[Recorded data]

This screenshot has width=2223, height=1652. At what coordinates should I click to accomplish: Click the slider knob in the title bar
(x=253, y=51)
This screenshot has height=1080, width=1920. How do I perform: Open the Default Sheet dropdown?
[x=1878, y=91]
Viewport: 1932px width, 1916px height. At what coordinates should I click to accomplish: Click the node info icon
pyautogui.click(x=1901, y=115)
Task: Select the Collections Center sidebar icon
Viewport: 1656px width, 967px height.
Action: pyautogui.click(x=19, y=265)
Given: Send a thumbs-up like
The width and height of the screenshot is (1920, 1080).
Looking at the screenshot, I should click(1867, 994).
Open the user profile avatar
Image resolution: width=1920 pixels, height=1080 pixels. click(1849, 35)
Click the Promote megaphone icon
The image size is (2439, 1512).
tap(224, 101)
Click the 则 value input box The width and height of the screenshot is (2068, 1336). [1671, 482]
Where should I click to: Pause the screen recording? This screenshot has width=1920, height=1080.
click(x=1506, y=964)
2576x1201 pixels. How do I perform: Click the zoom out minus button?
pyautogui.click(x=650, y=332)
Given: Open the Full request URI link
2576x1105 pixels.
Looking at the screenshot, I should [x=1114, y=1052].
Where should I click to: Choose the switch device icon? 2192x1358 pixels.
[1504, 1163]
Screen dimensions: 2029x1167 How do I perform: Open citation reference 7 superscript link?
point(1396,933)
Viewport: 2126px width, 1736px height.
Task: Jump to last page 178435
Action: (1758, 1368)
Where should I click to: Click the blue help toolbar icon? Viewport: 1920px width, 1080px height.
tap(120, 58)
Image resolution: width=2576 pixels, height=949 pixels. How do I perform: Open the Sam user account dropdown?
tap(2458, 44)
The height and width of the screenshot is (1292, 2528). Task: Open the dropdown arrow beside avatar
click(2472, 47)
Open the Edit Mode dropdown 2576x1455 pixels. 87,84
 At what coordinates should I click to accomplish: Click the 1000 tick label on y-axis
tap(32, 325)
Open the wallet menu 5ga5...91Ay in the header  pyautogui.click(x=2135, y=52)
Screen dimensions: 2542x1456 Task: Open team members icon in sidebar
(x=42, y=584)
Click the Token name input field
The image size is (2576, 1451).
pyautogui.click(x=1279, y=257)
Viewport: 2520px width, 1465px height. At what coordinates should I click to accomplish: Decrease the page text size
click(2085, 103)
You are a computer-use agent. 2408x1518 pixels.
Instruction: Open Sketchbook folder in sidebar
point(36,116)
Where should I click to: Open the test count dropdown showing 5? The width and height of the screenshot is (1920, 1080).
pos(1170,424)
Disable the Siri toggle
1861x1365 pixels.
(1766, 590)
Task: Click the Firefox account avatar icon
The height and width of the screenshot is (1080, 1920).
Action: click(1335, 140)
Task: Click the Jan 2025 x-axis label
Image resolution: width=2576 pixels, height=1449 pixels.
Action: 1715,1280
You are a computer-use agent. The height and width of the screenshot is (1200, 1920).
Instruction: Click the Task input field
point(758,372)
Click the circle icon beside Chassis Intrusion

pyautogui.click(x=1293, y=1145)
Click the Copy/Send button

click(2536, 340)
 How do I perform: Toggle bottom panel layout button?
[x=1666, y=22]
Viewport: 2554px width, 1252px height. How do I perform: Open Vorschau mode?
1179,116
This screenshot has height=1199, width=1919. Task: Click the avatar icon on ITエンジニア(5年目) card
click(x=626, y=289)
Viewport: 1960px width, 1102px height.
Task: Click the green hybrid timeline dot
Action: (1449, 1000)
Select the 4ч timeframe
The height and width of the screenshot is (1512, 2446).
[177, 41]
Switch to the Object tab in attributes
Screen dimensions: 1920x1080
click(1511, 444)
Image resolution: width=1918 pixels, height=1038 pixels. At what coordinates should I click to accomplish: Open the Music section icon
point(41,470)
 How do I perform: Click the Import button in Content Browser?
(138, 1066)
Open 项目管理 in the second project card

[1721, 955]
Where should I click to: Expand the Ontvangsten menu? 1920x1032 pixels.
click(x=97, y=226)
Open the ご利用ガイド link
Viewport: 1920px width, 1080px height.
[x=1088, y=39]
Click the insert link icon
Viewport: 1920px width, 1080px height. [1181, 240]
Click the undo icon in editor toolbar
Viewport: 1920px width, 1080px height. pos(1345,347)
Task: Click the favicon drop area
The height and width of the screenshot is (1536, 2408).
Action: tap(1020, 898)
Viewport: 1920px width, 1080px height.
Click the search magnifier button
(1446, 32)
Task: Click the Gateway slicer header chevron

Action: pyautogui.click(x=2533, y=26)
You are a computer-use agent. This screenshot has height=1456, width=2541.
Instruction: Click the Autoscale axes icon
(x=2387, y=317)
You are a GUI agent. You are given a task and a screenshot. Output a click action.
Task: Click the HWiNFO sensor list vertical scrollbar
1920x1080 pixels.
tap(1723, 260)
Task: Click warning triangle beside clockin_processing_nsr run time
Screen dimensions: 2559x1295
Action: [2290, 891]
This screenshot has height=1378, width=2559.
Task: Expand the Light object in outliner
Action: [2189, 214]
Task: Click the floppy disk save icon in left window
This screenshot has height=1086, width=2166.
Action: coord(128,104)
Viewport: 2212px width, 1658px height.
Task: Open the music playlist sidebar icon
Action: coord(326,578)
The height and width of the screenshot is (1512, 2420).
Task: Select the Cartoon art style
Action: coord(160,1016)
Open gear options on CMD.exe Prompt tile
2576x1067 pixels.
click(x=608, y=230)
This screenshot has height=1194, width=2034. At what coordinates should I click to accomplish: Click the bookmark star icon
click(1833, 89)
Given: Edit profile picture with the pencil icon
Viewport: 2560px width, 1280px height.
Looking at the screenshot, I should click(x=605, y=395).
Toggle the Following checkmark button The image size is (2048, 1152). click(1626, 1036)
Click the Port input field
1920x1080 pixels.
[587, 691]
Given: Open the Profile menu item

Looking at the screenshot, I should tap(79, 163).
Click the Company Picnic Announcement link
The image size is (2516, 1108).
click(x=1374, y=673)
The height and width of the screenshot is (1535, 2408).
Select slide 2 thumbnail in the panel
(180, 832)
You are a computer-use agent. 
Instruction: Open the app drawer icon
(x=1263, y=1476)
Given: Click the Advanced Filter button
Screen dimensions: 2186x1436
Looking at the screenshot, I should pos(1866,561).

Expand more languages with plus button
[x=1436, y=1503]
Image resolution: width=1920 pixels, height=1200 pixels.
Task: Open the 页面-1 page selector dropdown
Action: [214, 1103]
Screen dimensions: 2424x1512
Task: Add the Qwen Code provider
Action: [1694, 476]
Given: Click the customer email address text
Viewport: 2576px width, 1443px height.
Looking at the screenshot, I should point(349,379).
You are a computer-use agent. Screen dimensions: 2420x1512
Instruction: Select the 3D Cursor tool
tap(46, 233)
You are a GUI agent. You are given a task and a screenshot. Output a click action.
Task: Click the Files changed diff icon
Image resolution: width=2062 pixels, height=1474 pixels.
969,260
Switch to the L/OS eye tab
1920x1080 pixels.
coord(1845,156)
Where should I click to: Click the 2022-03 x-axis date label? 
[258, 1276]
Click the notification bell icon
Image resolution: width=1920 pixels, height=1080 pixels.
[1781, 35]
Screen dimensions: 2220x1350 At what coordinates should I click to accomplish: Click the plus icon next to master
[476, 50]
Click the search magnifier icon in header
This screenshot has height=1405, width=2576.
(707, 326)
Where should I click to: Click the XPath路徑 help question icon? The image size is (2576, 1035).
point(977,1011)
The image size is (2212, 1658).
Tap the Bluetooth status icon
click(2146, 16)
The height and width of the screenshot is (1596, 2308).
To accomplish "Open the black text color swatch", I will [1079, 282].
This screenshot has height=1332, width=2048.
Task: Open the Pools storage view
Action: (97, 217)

Task statement:
Retyping every line above exactly is all that is needed.

Solution to this problem:
This screenshot has width=2223, height=1652. At what coordinates should I click to accomplish: Click the slider knob in the title bar
(x=253, y=51)
This screenshot has height=1080, width=1920. How do I perform: Open the Default Sheet dropdown?
[x=1878, y=91]
Viewport: 1932px width, 1916px height. At what coordinates should I click to accomplish: Click the node info icon
pyautogui.click(x=1901, y=115)
Task: Select the Collections Center sidebar icon
Viewport: 1656px width, 967px height.
Action: pyautogui.click(x=19, y=265)
Given: Send a thumbs-up like
The width and height of the screenshot is (1920, 1080).
Looking at the screenshot, I should click(1867, 994).
Open the user profile avatar
Image resolution: width=1920 pixels, height=1080 pixels. click(1849, 35)
Click the Promote megaphone icon
The image size is (2439, 1512).
tap(224, 101)
Click the 则 value input box The width and height of the screenshot is (2068, 1336). [1671, 482]
Where should I click to: Pause the screen recording? This screenshot has width=1920, height=1080.
click(x=1506, y=964)
2576x1201 pixels. How do I perform: Click the zoom out minus button?
pyautogui.click(x=650, y=332)
Given: Open the Full request URI link
2576x1105 pixels.
Looking at the screenshot, I should [x=1114, y=1052].
Where should I click to: Choose the switch device icon? 2192x1358 pixels.
[1504, 1163]
Screen dimensions: 2029x1167 How do I perform: Open citation reference 7 superscript link?
point(1396,933)
Viewport: 2126px width, 1736px height.
Task: Jump to last page 178435
Action: (1758, 1368)
Where should I click to: Click the blue help toolbar icon? Viewport: 1920px width, 1080px height.
tap(120, 58)
Image resolution: width=2576 pixels, height=949 pixels. How do I perform: Open the Sam user account dropdown?
tap(2458, 44)
The height and width of the screenshot is (1292, 2528). Task: Open the dropdown arrow beside avatar
click(2472, 47)
Open the Edit Mode dropdown 2576x1455 pixels. 87,84
 At what coordinates should I click to accomplish: Click the 1000 tick label on y-axis
tap(32, 325)
Open the wallet menu 5ga5...91Ay in the header  pyautogui.click(x=2135, y=52)
Screen dimensions: 2542x1456 Task: Open team members icon in sidebar
(x=42, y=584)
Click the Token name input field
The image size is (2576, 1451).
pyautogui.click(x=1279, y=257)
Viewport: 2520px width, 1465px height. At what coordinates should I click to accomplish: Decrease the page text size
click(2085, 103)
You are a computer-use agent. 2408x1518 pixels.
Instruction: Open Sketchbook folder in sidebar
point(36,116)
Where should I click to: Open the test count dropdown showing 5? The width and height of the screenshot is (1920, 1080).
pos(1170,424)
Disable the Siri toggle
1861x1365 pixels.
(1766, 590)
Task: Click the Firefox account avatar icon
The height and width of the screenshot is (1080, 1920).
Action: click(1335, 140)
Task: Click the Jan 2025 x-axis label
Image resolution: width=2576 pixels, height=1449 pixels.
Action: 1715,1280
You are a computer-use agent. The height and width of the screenshot is (1200, 1920).
Instruction: Click the Task input field
point(758,372)
Click the circle icon beside Chassis Intrusion

pyautogui.click(x=1293, y=1145)
Click the Copy/Send button

click(2536, 340)
 How do I perform: Toggle bottom panel layout button?
[x=1666, y=22]
Viewport: 2554px width, 1252px height. How do I perform: Open Vorschau mode?
1179,116
This screenshot has height=1199, width=1919. Task: Click the avatar icon on ITエンジニア(5年目) card
click(x=626, y=289)
Viewport: 1960px width, 1102px height.
Task: Click the green hybrid timeline dot
Action: (1449, 1000)
Select the 4ч timeframe
The height and width of the screenshot is (1512, 2446).
[177, 41]
Switch to the Object tab in attributes
Screen dimensions: 1920x1080
click(1511, 444)
Image resolution: width=1918 pixels, height=1038 pixels. At what coordinates should I click to accomplish: Open the Music section icon
point(41,470)
 How do I perform: Click the Import button in Content Browser?
(138, 1066)
Open 项目管理 in the second project card

[1721, 955]
Where should I click to: Expand the Ontvangsten menu? 1920x1032 pixels.
click(x=97, y=226)
Open the ご利用ガイド link
Viewport: 1920px width, 1080px height.
[x=1088, y=39]
Click the insert link icon
Viewport: 1920px width, 1080px height. [1181, 240]
Click the undo icon in editor toolbar
Viewport: 1920px width, 1080px height. pos(1345,347)
Task: Click the favicon drop area
The height and width of the screenshot is (1536, 2408).
Action: tap(1020, 898)
Viewport: 1920px width, 1080px height.
Click the search magnifier button
(1446, 32)
Task: Click the Gateway slicer header chevron

Action: pyautogui.click(x=2533, y=26)
You are a computer-use agent. This screenshot has height=1456, width=2541.
Instruction: Click the Autoscale axes icon
(x=2387, y=317)
You are a GUI agent. You are given a task and a screenshot. Output a click action.
Task: Click the HWiNFO sensor list vertical scrollbar
1920x1080 pixels.
tap(1723, 260)
Task: Click warning triangle beside clockin_processing_nsr run time
Screen dimensions: 2559x1295
Action: [2290, 891]
This screenshot has height=1378, width=2559.
Task: Expand the Light object in outliner
Action: [2189, 214]
Task: Click the floppy disk save icon in left window
This screenshot has height=1086, width=2166.
Action: coord(128,104)
Viewport: 2212px width, 1658px height.
Task: Open the music playlist sidebar icon
Action: coord(326,578)
The height and width of the screenshot is (1512, 2420).
Task: Select the Cartoon art style
Action: coord(160,1016)
Open gear options on CMD.exe Prompt tile
2576x1067 pixels.
click(x=608, y=230)
This screenshot has height=1194, width=2034. At what coordinates should I click to accomplish: Click the bookmark star icon
click(1833, 89)
Given: Edit profile picture with the pencil icon
Viewport: 2560px width, 1280px height.
Looking at the screenshot, I should click(x=605, y=395).
Toggle the Following checkmark button The image size is (2048, 1152). click(1626, 1036)
Click the Port input field
1920x1080 pixels.
[587, 691]
Given: Open the Profile menu item

Looking at the screenshot, I should tap(79, 163).
Click the Company Picnic Announcement link
The image size is (2516, 1108).
click(x=1374, y=673)
The height and width of the screenshot is (1535, 2408).
Select slide 2 thumbnail in the panel
(180, 832)
You are a computer-use agent. 
Instruction: Open the app drawer icon
(x=1263, y=1476)
Given: Click the Advanced Filter button
Screen dimensions: 2186x1436
Looking at the screenshot, I should pos(1866,561).

Expand more languages with plus button
[x=1436, y=1503]
Image resolution: width=1920 pixels, height=1200 pixels.
Task: Open the 页面-1 page selector dropdown
Action: [214, 1103]
Screen dimensions: 2424x1512
Task: Add the Qwen Code provider
Action: [1694, 476]
Given: Click the customer email address text
Viewport: 2576px width, 1443px height.
Looking at the screenshot, I should point(349,379).
You are a computer-use agent. Screen dimensions: 2420x1512
Instruction: Select the 3D Cursor tool
tap(46, 233)
You are a GUI agent. You are given a task and a screenshot. Output a click action.
Task: Click the Files changed diff icon
Image resolution: width=2062 pixels, height=1474 pixels.
969,260
Switch to the L/OS eye tab
1920x1080 pixels.
coord(1845,156)
Where should I click to: Click the 2022-03 x-axis date label? 
[258, 1276]
Click the notification bell icon
Image resolution: width=1920 pixels, height=1080 pixels.
[1781, 35]
Screen dimensions: 2220x1350 At what coordinates should I click to accomplish: Click the plus icon next to master
[476, 50]
Click the search magnifier icon in header
This screenshot has height=1405, width=2576.
(707, 326)
Where should I click to: Click the XPath路徑 help question icon? The image size is (2576, 1035).
point(977,1011)
The image size is (2212, 1658).
Tap the Bluetooth status icon
click(2146, 16)
The height and width of the screenshot is (1596, 2308).
To accomplish "Open the black text color swatch", I will [1079, 282].
This screenshot has height=1332, width=2048.
Task: Open the Pools storage view
Action: (97, 217)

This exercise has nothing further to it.